Charles in Charge joined the CBS Wednesday night lineup at 8:00 pm, placing it against ABC's hit action series The Fall Guy and the new Michael Landon-led Highway to Heaven on NBC. At the time, with the exception of their Monday-night comedies (Kate & Allie and Newhart), CBS's sitcom lineup was not performing well in the ratings and Charles in Charge did not do much to change that. Still, the network allowed the show to remain in production to complete the 22 episodes it had ordered for the season.

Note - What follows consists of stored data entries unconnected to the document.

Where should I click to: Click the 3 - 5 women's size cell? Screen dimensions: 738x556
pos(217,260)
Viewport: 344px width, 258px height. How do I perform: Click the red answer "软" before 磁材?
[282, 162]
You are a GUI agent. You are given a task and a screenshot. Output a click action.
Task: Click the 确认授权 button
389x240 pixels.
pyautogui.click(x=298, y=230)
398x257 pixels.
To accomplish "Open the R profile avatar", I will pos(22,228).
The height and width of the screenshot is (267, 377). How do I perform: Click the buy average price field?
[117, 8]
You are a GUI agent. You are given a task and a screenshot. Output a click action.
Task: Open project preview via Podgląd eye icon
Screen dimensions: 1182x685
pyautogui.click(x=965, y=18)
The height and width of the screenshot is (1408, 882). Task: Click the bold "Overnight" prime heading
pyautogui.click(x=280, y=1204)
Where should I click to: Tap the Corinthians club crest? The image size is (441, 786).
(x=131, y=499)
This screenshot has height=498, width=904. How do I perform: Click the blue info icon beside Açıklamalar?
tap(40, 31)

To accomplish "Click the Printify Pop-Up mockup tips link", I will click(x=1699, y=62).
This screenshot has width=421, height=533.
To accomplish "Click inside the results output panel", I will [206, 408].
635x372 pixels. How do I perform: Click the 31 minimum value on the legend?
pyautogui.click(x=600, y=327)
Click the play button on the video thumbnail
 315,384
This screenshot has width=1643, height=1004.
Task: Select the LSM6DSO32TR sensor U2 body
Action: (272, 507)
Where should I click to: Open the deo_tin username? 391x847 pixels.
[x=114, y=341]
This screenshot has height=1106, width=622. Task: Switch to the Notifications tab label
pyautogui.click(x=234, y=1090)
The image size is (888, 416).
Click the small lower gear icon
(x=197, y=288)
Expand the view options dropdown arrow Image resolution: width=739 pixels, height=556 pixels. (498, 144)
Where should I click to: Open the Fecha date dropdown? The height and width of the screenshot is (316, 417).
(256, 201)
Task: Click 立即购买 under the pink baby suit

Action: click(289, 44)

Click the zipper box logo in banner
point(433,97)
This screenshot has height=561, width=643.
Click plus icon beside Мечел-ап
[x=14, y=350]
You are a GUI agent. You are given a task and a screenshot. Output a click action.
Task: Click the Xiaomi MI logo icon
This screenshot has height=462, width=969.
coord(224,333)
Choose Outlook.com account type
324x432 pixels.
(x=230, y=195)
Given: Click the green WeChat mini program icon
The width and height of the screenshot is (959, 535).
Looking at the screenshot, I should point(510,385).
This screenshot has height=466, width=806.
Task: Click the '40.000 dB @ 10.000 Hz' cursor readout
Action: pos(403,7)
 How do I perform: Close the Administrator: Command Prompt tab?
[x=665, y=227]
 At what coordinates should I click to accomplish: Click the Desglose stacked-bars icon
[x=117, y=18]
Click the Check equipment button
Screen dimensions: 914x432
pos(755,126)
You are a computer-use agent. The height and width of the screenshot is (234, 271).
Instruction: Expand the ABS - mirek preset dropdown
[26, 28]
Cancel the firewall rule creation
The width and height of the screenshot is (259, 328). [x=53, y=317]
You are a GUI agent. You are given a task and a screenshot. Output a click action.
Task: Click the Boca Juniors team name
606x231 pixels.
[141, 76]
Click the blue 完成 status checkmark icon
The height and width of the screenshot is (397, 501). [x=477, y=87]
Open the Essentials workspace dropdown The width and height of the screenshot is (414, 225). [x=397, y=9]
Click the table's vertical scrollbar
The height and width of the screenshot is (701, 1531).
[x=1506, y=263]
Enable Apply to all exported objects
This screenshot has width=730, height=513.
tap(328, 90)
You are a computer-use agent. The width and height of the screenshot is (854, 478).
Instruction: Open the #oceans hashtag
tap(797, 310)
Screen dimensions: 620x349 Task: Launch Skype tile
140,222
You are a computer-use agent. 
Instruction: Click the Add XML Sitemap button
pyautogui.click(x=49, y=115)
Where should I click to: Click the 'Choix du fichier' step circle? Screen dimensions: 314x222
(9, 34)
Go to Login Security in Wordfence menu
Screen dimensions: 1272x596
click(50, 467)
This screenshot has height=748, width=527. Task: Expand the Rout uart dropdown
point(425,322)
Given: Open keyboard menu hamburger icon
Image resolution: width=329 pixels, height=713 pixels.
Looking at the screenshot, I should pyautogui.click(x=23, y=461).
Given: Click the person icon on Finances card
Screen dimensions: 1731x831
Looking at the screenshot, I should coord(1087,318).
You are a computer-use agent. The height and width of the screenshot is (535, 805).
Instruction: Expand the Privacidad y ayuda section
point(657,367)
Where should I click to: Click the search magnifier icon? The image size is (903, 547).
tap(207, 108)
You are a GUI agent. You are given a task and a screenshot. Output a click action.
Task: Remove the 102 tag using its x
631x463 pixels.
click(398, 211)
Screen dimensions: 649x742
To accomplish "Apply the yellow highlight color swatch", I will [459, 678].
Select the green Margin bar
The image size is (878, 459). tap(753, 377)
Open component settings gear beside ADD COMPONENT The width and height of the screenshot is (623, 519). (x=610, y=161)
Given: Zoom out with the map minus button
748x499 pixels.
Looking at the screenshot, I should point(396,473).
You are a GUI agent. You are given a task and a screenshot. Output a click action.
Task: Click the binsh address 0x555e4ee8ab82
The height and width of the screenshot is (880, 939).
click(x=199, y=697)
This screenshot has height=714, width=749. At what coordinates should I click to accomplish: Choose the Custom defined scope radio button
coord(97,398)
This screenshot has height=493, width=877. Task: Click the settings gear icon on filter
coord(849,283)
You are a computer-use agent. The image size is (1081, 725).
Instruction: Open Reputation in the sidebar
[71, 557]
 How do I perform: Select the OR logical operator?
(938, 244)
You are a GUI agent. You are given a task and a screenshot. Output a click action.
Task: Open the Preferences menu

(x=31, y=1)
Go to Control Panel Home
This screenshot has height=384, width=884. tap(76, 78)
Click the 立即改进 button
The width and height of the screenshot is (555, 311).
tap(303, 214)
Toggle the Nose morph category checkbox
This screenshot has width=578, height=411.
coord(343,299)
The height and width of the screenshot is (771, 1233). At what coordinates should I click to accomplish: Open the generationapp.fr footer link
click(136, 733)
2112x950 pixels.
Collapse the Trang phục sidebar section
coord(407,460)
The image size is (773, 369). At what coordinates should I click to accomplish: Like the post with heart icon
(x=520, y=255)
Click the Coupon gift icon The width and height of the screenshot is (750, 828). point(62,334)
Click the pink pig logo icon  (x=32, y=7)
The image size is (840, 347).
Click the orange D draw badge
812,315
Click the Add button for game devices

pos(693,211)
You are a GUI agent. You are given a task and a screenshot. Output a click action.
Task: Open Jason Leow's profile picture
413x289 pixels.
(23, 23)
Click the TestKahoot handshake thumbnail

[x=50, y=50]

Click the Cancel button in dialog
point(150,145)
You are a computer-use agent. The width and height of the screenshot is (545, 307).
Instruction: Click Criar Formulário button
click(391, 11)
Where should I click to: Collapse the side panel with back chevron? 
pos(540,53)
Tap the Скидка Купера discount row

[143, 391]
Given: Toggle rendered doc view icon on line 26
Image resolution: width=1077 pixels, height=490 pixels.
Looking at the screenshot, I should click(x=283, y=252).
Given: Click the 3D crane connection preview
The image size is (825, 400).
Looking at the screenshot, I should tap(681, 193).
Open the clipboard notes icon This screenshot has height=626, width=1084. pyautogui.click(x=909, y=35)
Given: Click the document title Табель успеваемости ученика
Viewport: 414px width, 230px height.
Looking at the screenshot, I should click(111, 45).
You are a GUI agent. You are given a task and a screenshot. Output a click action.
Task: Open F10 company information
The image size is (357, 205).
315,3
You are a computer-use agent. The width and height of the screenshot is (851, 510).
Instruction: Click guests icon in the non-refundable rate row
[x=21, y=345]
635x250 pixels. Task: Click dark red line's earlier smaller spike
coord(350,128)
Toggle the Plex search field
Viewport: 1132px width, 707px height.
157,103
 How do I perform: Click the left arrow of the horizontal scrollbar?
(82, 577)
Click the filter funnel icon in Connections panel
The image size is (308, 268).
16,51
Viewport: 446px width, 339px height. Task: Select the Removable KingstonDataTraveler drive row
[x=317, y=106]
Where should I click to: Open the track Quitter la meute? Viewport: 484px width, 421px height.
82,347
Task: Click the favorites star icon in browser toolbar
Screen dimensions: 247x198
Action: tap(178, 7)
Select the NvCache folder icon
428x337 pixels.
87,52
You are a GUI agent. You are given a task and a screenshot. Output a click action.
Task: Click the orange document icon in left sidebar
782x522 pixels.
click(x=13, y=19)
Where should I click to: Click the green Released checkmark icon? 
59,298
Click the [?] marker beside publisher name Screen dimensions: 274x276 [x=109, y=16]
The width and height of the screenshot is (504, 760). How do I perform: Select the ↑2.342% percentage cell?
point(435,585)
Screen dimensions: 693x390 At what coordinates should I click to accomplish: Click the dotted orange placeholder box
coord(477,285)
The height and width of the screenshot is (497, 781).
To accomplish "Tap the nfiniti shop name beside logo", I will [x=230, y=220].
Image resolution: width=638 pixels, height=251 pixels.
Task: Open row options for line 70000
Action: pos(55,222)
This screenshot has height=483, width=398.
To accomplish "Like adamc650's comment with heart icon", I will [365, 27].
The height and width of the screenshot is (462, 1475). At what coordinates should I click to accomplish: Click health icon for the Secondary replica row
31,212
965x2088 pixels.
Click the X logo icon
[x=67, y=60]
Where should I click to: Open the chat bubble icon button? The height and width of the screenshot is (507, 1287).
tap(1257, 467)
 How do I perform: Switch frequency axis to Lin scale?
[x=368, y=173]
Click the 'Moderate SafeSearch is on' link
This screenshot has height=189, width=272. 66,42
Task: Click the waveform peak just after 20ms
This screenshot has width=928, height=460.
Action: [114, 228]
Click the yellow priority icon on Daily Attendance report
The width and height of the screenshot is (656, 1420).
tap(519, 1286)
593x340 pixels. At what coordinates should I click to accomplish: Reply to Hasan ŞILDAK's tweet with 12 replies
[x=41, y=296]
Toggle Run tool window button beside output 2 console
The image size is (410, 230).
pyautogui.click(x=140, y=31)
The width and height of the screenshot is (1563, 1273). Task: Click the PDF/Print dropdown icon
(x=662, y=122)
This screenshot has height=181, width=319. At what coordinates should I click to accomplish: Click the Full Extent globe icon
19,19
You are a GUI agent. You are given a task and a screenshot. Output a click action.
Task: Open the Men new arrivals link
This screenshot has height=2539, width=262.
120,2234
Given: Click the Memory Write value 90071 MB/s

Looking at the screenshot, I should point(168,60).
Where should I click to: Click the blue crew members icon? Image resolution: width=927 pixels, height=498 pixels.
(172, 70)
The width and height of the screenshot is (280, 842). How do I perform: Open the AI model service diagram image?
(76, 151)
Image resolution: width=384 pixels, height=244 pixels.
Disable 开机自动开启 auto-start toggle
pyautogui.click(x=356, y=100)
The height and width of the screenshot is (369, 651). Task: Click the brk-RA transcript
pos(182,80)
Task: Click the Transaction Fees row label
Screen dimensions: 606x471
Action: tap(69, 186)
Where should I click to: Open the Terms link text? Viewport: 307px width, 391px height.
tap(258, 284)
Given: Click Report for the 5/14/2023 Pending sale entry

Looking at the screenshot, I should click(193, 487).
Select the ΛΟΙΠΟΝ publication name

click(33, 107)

After the February 27, 1985, episode, CBS placed Charles in Charge on hiatus. Two episodes had yet to air, and CBS aired them on March 13 and April 3, 1985. The network then dropped Charles in Charge from its Wednesday lineup in favor of the mystery drama series Double Dare; the show was moved to Saturday, where it aired in reruns for several weeks until it was replaced by the drama Cover Up. None of these series were renewed for a second season, nor were either of the two comedies that shared the hour with Charles in Charge (Dreams and E/R).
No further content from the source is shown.